▶ [EXERCISE PROMPT] Copy out only the part of the material that opens with the line containing "At what coordinates should I click to accomplish: Open the" and closes with the line containing "pos(814,18)", keeping every line, requests included. Shift each coordinate in the answers up by 84.

▶ [Location data for words and elements]
== == ==

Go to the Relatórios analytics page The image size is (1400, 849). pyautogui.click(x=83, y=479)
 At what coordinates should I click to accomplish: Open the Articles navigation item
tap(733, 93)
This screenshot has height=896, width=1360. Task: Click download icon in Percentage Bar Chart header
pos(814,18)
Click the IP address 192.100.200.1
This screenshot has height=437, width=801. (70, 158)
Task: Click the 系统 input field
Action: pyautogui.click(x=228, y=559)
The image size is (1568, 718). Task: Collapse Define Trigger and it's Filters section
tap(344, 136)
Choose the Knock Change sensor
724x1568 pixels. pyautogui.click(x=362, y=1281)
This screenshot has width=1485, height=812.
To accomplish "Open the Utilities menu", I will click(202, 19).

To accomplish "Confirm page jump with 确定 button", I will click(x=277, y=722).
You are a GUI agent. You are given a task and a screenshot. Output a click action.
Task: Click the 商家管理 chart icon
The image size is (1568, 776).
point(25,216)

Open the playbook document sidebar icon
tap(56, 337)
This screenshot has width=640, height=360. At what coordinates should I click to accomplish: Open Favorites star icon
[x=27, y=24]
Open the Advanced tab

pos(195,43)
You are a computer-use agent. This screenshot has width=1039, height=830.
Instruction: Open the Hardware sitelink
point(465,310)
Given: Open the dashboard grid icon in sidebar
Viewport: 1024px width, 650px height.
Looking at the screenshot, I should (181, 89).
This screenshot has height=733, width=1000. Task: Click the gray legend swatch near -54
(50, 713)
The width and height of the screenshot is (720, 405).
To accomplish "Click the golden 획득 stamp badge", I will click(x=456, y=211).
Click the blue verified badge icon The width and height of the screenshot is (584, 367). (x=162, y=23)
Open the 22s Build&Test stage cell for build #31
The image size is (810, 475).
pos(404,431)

== == ==

▶ [ANSWER BELOW]
 At what coordinates should I click to accomplish: Open the Articles navigation item
tap(817, 177)
This screenshot has height=896, width=1360. Task: Click download icon in Percentage Bar Chart header
pos(898,102)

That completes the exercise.